- EXERCISE DIRECTIONS
Every record gets copied exactly, and no picture goes with it.

- DATA FOR PROCESSING

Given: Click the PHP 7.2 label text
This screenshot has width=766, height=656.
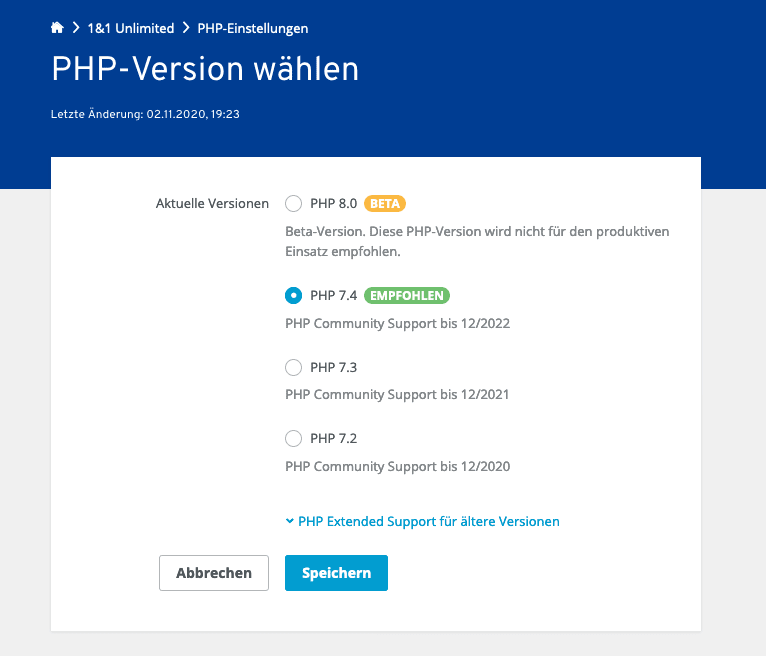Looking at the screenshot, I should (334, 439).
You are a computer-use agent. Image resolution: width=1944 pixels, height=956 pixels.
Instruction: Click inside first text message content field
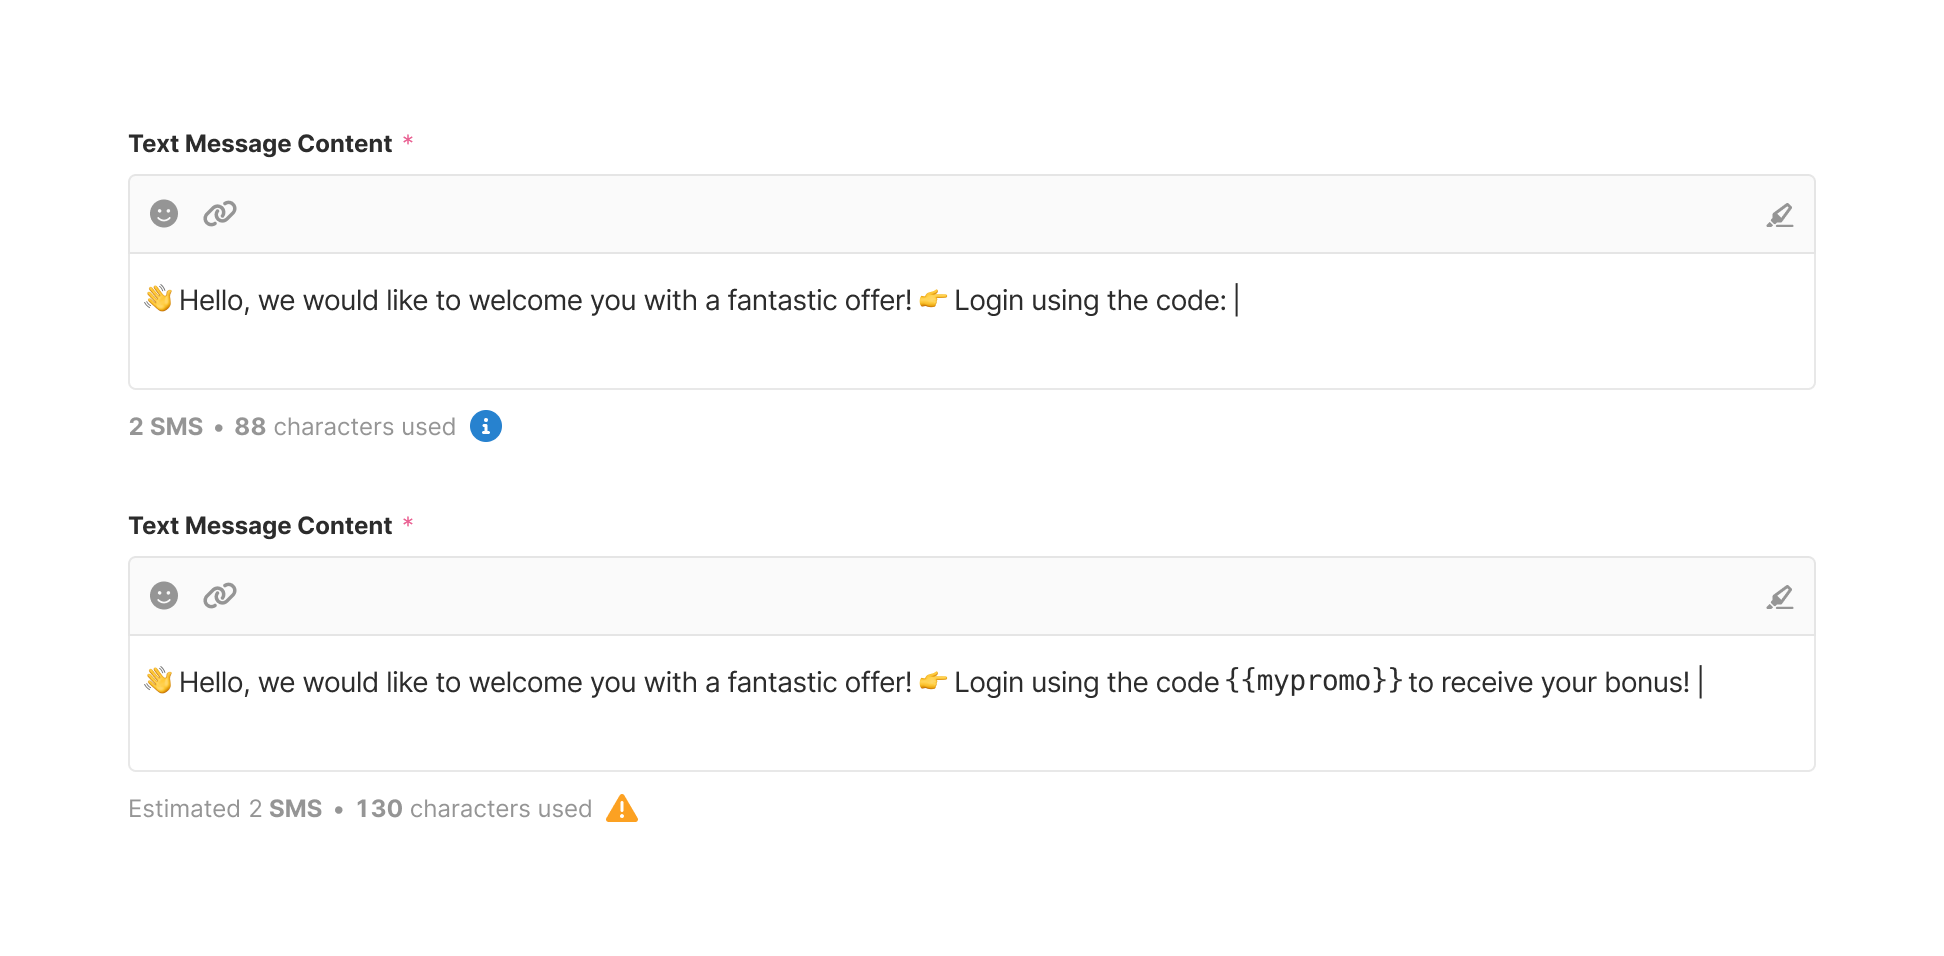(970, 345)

- ANSWER TO THE EXERCISE
Given: Click the PHP 7.2 label text
This screenshot has width=766, height=656.
Looking at the screenshot, I should (334, 439).
You are a computer-use agent. Image resolution: width=1944 pixels, height=956 pixels.
Instruction: Click inside first text message content field
(970, 345)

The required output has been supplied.